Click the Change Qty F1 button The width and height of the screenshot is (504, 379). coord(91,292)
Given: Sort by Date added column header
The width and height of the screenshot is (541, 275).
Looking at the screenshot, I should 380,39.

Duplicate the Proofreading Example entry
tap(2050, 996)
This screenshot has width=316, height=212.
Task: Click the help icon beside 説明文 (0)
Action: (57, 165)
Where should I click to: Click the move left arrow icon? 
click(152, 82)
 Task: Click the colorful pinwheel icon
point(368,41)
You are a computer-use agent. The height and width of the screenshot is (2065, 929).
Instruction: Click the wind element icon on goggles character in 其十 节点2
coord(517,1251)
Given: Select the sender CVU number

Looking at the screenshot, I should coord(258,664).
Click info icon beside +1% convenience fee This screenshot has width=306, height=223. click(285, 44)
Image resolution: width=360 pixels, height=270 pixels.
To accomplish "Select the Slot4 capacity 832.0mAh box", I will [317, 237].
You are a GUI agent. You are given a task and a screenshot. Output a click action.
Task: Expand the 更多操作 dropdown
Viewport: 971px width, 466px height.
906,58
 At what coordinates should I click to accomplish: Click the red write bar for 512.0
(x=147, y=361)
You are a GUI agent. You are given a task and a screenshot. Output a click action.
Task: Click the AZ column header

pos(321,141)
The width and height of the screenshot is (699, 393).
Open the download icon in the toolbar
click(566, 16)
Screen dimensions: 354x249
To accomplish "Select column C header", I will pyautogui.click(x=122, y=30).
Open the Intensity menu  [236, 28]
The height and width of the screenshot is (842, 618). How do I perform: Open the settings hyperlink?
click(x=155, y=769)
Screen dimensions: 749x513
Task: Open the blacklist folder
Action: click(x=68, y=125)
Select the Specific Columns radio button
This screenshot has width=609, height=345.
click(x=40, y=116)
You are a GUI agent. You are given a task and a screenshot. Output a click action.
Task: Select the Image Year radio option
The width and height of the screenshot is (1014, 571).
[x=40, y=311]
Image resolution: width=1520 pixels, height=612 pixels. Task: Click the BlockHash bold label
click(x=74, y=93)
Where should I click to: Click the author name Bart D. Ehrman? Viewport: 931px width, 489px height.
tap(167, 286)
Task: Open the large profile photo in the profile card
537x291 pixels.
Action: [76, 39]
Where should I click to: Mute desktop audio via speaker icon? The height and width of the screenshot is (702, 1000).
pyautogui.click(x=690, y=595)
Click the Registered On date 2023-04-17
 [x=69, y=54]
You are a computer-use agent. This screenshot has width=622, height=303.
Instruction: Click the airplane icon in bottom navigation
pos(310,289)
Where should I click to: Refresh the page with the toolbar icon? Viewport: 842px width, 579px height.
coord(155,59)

[Required action] Each of the records should be written out again, exactly as it reads.

[Answer below]
Click the Change Qty F1 button The width and height of the screenshot is (504, 379). coord(91,292)
Given: Sort by Date added column header
The width and height of the screenshot is (541, 275).
Looking at the screenshot, I should 380,39.

Duplicate the Proofreading Example entry
tap(2050, 996)
This screenshot has width=316, height=212.
Task: Click the help icon beside 説明文 (0)
Action: (57, 165)
Where should I click to: Click the move left arrow icon? 
click(152, 82)
 Task: Click the colorful pinwheel icon
point(368,41)
You are a computer-use agent. The height and width of the screenshot is (2065, 929).
Instruction: Click the wind element icon on goggles character in 其十 节点2
coord(517,1251)
Given: Select the sender CVU number

Looking at the screenshot, I should coord(258,664).
Click info icon beside +1% convenience fee This screenshot has width=306, height=223. click(285, 44)
Image resolution: width=360 pixels, height=270 pixels.
To accomplish "Select the Slot4 capacity 832.0mAh box", I will [317, 237].
You are a GUI agent. You are given a task and a screenshot. Output a click action.
Task: Expand the 更多操作 dropdown
Viewport: 971px width, 466px height.
906,58
 At what coordinates should I click to accomplish: Click the red write bar for 512.0
(x=147, y=361)
You are a GUI agent. You are given a task and a screenshot. Output a click action.
Task: Click the AZ column header

pos(321,141)
The width and height of the screenshot is (699, 393).
Open the download icon in the toolbar
click(566, 16)
Screen dimensions: 354x249
To accomplish "Select column C header", I will pyautogui.click(x=122, y=30).
Open the Intensity menu  [236, 28]
The height and width of the screenshot is (842, 618). How do I perform: Open the settings hyperlink?
click(x=155, y=769)
Screen dimensions: 749x513
Task: Open the blacklist folder
Action: click(x=68, y=125)
Select the Specific Columns radio button
This screenshot has width=609, height=345.
click(x=40, y=116)
You are a GUI agent. You are given a task and a screenshot. Output a click action.
Task: Select the Image Year radio option
The width and height of the screenshot is (1014, 571).
[x=40, y=311]
Image resolution: width=1520 pixels, height=612 pixels. Task: Click the BlockHash bold label
click(x=74, y=93)
Where should I click to: Click the author name Bart D. Ehrman? Viewport: 931px width, 489px height.
tap(167, 286)
Task: Open the large profile photo in the profile card
537x291 pixels.
Action: [76, 39]
Where should I click to: Mute desktop audio via speaker icon? The height and width of the screenshot is (702, 1000).
pyautogui.click(x=690, y=595)
Click the Registered On date 2023-04-17
 [x=69, y=54]
You are a computer-use agent. This screenshot has width=622, height=303.
Instruction: Click the airplane icon in bottom navigation
pos(310,289)
Where should I click to: Refresh the page with the toolbar icon? Viewport: 842px width, 579px height.
coord(155,59)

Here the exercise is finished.